In addition, it contained court-ordered protection orders, divorce decrees, and monthly drills. It also included scanned PDF files and images of legal documents. In summary, Fawler managed to analyse a treasure trove of records including the following:
- Testing documents: 1,326 files
- Testing logs: 332,409 / 23 GB
- Staging documents: 7,900 files
- Staging logs: 1,002,394 / 25 GB
- Production documents: 81,511 files
- Production logs: 2,598,461 blobs / 779 GB
Raptor Technologies secured the database and restricted public access. The duration of the exposure and potentially malicious access remains unknown, as only an internal forensic audit could identify potential threats.

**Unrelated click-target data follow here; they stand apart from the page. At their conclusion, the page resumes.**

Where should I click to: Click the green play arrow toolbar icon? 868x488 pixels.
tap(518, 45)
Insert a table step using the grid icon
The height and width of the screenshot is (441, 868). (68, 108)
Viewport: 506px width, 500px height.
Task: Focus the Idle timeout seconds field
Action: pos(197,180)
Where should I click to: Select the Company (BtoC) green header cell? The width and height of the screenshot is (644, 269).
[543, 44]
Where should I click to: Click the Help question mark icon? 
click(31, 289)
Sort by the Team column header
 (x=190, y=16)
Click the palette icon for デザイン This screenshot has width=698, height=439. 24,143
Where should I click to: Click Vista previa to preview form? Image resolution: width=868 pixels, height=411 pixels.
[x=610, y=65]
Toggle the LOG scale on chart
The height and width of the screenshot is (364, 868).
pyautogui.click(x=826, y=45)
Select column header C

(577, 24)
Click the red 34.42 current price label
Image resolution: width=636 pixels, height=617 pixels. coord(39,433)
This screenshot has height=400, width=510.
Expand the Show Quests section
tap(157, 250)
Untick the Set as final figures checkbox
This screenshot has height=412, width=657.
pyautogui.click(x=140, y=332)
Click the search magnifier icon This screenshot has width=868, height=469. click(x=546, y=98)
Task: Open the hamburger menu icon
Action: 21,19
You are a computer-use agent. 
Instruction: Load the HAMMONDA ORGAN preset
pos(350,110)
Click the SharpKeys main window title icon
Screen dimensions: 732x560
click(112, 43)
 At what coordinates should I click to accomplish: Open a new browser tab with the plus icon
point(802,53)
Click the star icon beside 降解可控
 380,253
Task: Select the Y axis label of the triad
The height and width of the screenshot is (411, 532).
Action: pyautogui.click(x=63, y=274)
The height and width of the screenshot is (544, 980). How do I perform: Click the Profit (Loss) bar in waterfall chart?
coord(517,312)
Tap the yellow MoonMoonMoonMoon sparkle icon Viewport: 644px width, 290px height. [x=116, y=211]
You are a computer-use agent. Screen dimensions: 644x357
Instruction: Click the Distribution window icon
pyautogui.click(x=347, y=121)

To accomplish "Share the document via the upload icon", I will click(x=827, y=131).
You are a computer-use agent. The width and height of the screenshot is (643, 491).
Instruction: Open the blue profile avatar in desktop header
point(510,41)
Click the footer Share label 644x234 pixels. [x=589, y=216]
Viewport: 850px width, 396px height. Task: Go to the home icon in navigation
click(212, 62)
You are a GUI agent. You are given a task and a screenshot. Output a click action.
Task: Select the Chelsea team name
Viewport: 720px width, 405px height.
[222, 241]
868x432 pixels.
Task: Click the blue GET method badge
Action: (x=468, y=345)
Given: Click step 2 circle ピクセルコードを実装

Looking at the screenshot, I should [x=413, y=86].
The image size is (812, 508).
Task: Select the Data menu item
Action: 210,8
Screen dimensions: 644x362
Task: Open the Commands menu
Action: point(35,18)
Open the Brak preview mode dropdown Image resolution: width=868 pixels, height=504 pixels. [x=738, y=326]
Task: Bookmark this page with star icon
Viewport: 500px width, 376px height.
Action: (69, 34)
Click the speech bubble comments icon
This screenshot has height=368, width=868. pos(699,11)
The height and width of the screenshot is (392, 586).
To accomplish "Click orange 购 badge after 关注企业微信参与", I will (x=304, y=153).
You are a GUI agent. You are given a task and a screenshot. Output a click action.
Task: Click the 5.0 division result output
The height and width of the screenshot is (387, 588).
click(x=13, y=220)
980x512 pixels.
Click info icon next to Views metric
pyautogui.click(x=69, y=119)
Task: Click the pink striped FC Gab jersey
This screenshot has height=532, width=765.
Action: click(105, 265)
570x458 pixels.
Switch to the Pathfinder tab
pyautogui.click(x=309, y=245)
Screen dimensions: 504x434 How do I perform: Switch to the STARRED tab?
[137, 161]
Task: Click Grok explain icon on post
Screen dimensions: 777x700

It is worth noting that Raptor Technologies provides a visitor management system for schools to track and screen visitors, volunteers, and contractors, ensuring they are not on sex offender registries or watchlists. The software is used by over 60,000 schools worldwide, including 5,300 U.S. districts. The exposure could potentially impact nearly 40% of American schools.
The unprotected database exposed sensitive data such as school maps, camera locations, security vulnerabilities, meeting points, and emergency response plans. These could have real-world consequences if accessed by cybercriminals. Court records contained restraining orders, criminal offences, divorce agreements, and personal information, increasing the risk of identity theft or financial crimes.
Moreover, health records revealed student health forms, compromising privacy and confidentiality. Incident reports and safety drill summary reports contained students’ names and detailed at-risk behaviour, which can threaten their well-being later in life. School maps identified classroom locations, room numbers, evacuation routes, and camera locations, posing additional privacy risks.
Fowler recommends proactive cybersecurity measures for schools and data management companies, including restricting access, conducting regular assessments, and encrypting sensitive information.